> [Brief] Make a verbatim copy of all the records.

=== Section Start ===

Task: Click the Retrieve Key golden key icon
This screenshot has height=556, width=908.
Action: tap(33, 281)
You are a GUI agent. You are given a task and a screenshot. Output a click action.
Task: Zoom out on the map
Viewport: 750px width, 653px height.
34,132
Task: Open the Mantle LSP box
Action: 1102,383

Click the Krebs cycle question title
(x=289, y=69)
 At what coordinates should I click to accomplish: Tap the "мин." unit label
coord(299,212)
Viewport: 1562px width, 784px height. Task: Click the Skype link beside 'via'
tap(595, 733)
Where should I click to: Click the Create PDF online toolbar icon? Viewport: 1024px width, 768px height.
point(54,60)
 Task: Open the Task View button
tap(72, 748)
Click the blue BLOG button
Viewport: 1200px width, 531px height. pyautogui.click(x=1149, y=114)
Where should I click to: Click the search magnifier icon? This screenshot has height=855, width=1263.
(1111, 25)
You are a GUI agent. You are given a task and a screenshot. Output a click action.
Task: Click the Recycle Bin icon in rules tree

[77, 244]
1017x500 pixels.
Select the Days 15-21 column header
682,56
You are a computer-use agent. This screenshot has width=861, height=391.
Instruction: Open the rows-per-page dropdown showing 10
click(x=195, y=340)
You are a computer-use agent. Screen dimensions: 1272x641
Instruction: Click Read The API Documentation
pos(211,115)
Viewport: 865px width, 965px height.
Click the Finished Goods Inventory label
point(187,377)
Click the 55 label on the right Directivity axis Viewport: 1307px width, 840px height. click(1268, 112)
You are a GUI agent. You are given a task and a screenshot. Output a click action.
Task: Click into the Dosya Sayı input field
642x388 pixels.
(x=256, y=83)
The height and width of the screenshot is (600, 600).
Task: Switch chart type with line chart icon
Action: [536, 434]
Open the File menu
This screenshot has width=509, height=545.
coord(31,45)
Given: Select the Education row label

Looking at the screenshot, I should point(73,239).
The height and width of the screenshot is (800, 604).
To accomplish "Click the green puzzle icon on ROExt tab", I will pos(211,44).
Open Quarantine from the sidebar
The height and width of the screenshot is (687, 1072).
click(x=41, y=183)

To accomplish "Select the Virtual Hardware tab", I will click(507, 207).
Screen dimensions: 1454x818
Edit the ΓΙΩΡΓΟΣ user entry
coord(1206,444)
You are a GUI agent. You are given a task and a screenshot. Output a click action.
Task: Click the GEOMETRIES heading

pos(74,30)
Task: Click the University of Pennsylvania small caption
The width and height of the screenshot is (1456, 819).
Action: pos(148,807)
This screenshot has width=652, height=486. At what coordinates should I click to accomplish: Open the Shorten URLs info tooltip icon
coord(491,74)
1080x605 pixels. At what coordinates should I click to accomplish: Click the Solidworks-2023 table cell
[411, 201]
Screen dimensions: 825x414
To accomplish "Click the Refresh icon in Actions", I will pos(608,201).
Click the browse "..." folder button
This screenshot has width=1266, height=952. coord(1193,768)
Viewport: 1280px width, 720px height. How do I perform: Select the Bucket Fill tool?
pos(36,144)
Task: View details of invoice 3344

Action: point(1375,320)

=== Section End ===

> [Finished exercise]
Task: Click the Retrieve Key golden key icon
This screenshot has height=556, width=908.
Action: tap(33, 281)
You are a GUI agent. You are given a task and a screenshot. Output a click action.
Task: Zoom out on the map
Viewport: 750px width, 653px height.
34,132
Task: Open the Mantle LSP box
Action: 1102,383

Click the Krebs cycle question title
(x=289, y=69)
 At what coordinates should I click to accomplish: Tap the "мин." unit label
coord(299,212)
Viewport: 1562px width, 784px height. Task: Click the Skype link beside 'via'
tap(595, 733)
Where should I click to: Click the Create PDF online toolbar icon? Viewport: 1024px width, 768px height.
point(54,60)
 Task: Open the Task View button
tap(72, 748)
Click the blue BLOG button
Viewport: 1200px width, 531px height. pyautogui.click(x=1149, y=114)
Where should I click to: Click the search magnifier icon? This screenshot has height=855, width=1263.
(1111, 25)
You are a GUI agent. You are given a task and a screenshot. Output a click action.
Task: Click the Recycle Bin icon in rules tree

[77, 244]
1017x500 pixels.
Select the Days 15-21 column header
682,56
You are a computer-use agent. This screenshot has width=861, height=391.
Instruction: Open the rows-per-page dropdown showing 10
click(x=195, y=340)
You are a computer-use agent. Screen dimensions: 1272x641
Instruction: Click Read The API Documentation
pos(211,115)
Viewport: 865px width, 965px height.
Click the Finished Goods Inventory label
point(187,377)
Click the 55 label on the right Directivity axis Viewport: 1307px width, 840px height. click(1268, 112)
You are a GUI agent. You are given a task and a screenshot. Output a click action.
Task: Click into the Dosya Sayı input field
642x388 pixels.
(x=256, y=83)
The height and width of the screenshot is (600, 600).
Task: Switch chart type with line chart icon
Action: [536, 434]
Open the File menu
This screenshot has width=509, height=545.
coord(31,45)
Given: Select the Education row label

Looking at the screenshot, I should point(73,239).
The height and width of the screenshot is (800, 604).
To accomplish "Click the green puzzle icon on ROExt tab", I will pos(211,44).
Open Quarantine from the sidebar
The height and width of the screenshot is (687, 1072).
click(x=41, y=183)

To accomplish "Select the Virtual Hardware tab", I will click(507, 207).
Screen dimensions: 1454x818
Edit the ΓΙΩΡΓΟΣ user entry
coord(1206,444)
You are a GUI agent. You are given a task and a screenshot. Output a click action.
Task: Click the GEOMETRIES heading

pos(74,30)
Task: Click the University of Pennsylvania small caption
The width and height of the screenshot is (1456, 819).
Action: pos(148,807)
This screenshot has width=652, height=486. At what coordinates should I click to accomplish: Open the Shorten URLs info tooltip icon
coord(491,74)
1080x605 pixels. At what coordinates should I click to accomplish: Click the Solidworks-2023 table cell
[411, 201]
Screen dimensions: 825x414
To accomplish "Click the Refresh icon in Actions", I will pos(608,201).
Click the browse "..." folder button
This screenshot has width=1266, height=952. coord(1193,768)
Viewport: 1280px width, 720px height. How do I perform: Select the Bucket Fill tool?
pos(36,144)
Task: View details of invoice 3344

Action: point(1375,320)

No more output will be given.